Having researched and spoken to friends on how best to prepare for an Olympic distance triathlon the message was clear – no fitness could be gained in the week preceding the race, but much could be lost. Therefore the main aim for me was to keep my body sharp, build confidence and get the basics right. With this in mind, my strategy was to reduce the length of the training sessions but keep the intensity at race pace or above. Before this though, I had a tough weekend of training.
First up was LTR+ on Friday night – a 90 minute, 9 mile hard trail run around Jeffery Hill, Longridge on an undulating course. This included a detour through pheasant breeding grounds in what can only be described as like running through a real life Duck Hunt on my old NES!
Saturday – My goal for this session was to replicate the race with a hard session at a similar time of day to my race wave. This was through a hard, 1900m swim set in Salford Quay, followed by a 2-lap reccy of the tri bike course. The swim was by far my best in open water, I got to know the transition and the bike course and the whole exercise really built some confidence.
Sunday – I was hoping to do a 40km bike TT but the typical August Ribble Valley weather mean’t a 60 min indoor turbo set was the best I could do. This was my final full distance set.
Monday – Race prep – bike serviced. My training was a mini-tri at race pace intensity, with a reduced set. This involved a 1000m swim, 15km bike and a 4.5km run.
Tuesday – Rest.
Wednesday – Decision time! Despite advise from several friends against getting aero-bars at this late stage, I just couldn’t resist, particularly with the strong winds forecasted.
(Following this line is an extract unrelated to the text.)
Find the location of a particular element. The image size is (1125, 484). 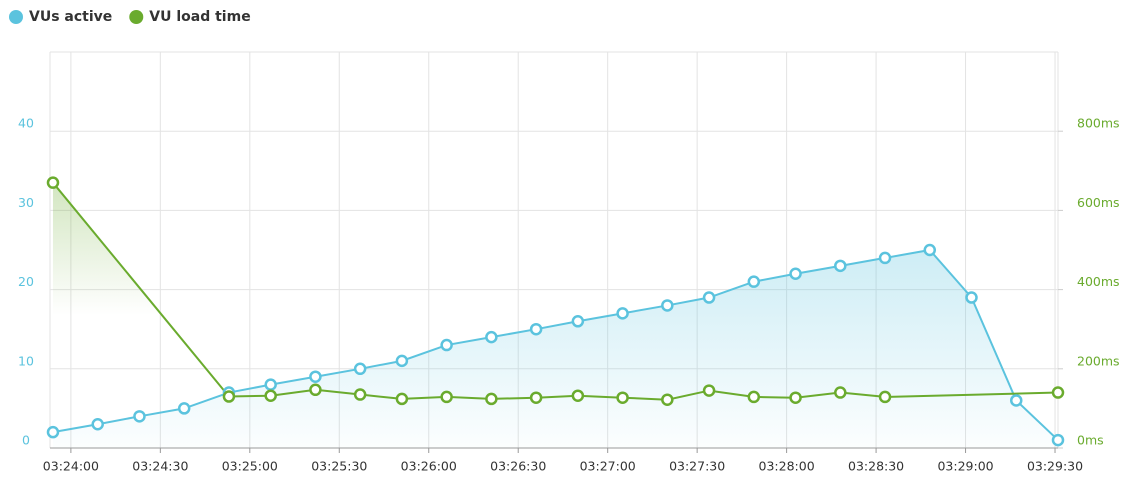

x-tick-label: 03:25:00 is located at coordinates (250, 466).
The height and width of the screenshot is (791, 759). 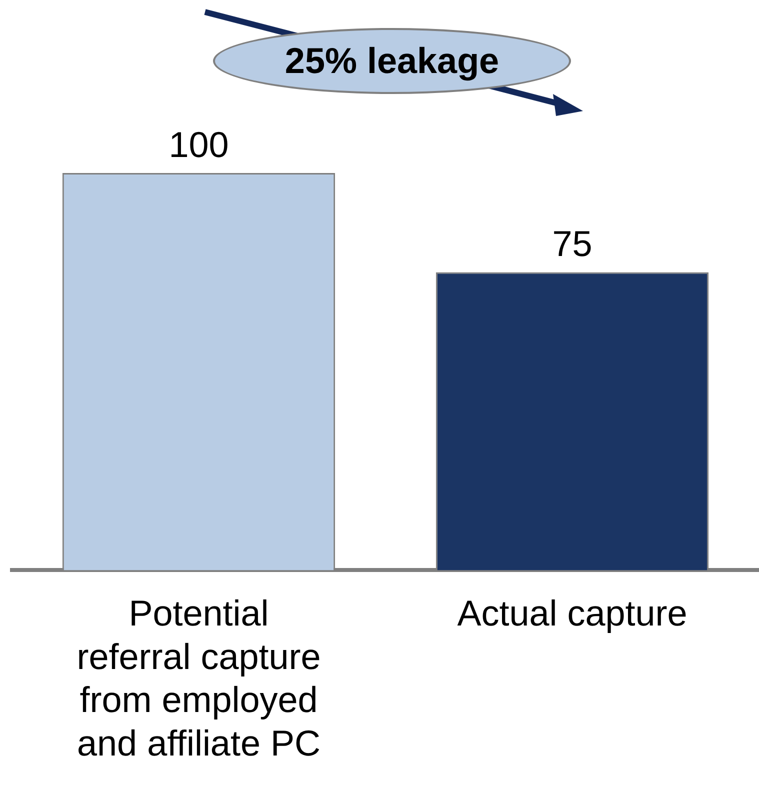 What do you see at coordinates (572, 613) in the screenshot?
I see `x-tick-label: Actual capture` at bounding box center [572, 613].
This was a double-edged sword in the sense that the wind would make getting used to the bars difficult, but if I could conquer them there was significant gains to be had come race day. My first run out was at the NWRC 10-mile TT on the Bashall Circuit. Strong winds made it a bit of a baptism of fire but came away with a time of 27.11. Overall this was a great exercise and made up my mind that the aeros were on for the race.
Thursday – Tri course reccy with the boys. One trott around the run course, followed by a spin around the bike course. Rain started half way round the bike course and we quickly realised that if the weather was against us on race day, the bike leg was going to be a tough one.
Friday – Easy 800m swim followed by a mega 10 hour sleep! Just what I needed.
Sat – 4km run starting slowly building to race pace. Now off to Salford to register. Got back home in good time and had an hour practicing my bike to run transition. Decided my best option would be to loosen my ratchet buckle on my cycling shoes when coming in to T2, then to stop and dismount rather than attempt a flying dismount. Tri specific shoes are definitely needed for this!
I then spent a good 2 hours ensuring all my kit was ready, loading my bike with gels and putting the things for transition in one bag, all my other gear in the other. After the third or fourth time of checking and several shouts of “are you STILL packing?” I realised I needed to chill out – I hadn’t felt this nervous since exams, reflected by a huge PB for toilet stops in a day, a combination of hydrating but mainly pre-race nerves! Had some tea (dinner for you posh people) and tried to relax and take my mind off the race and eventually fell asleep praying for nice weather. Woke up to…gale force wind and driving rain! Brilliant!
Race day – Up at 6.20 am. Muesli, yoghurt, honey and fruit brekkie then off we go. Bike racked, kit neatly positioned and covered then some time spent walking the transition. Watched some of the swim waves including my training buddies and paid attention to where would be a good place to position myself in the water. 15 min running warm up then into my wet suit at 9.00 ready for my wave start at 9.40. By now I had far too much nervous energy and expectation and was just ready to get going – a feeling I shared with everyone else by all accounts.
Wave 6 was called and we were in the water. As advised I took advantage of the 2/3 minute wait and did some strokes. This did me a world of good as I realised everything was going to be ok…and I felt great! Nerves had gone and I was ready to have it!
Swim was steady and well paced (32.06) and I had a good plan of what I was going to do in T1. Had a decent transition (2.44) and I was out on the bike. Oh dear. Ambulances were flying everywhere, it was blowing a gale and I immediately realised this was going to be tough. Kept safe and paced the bike well (each lap was in the 12 minutes for a total of 1:16:02), knowing I had enough in the tank to feel good for the run. This was unchartered territory now!
Had a controlled dismount and executed the transition pretty well (54 secs). Into the run and was happy to say my body and legs had never felt so well oiled and ready to go. I felt well fuelled so thought let’s try do something here. Negative splits on each of the four laps combined for a run time of 41:23. This was a massive PB and was a great way to finish what was an amazing race experience. My total time was 2:33:07 and I finished 64th out of 572 starters.
I was extremely happy with the result and with how the whole experience went. I can safely say my training and preparation helped immensely in allowing me to control and enjoy every single minute of the race.
A big thanks to everyone for coming down to watch and thanks to Rodge at Racepace for getting me into the world of pain also know as Triathlon. Salford really whet my appetite for Tri’s and I will certainly be coming back for more!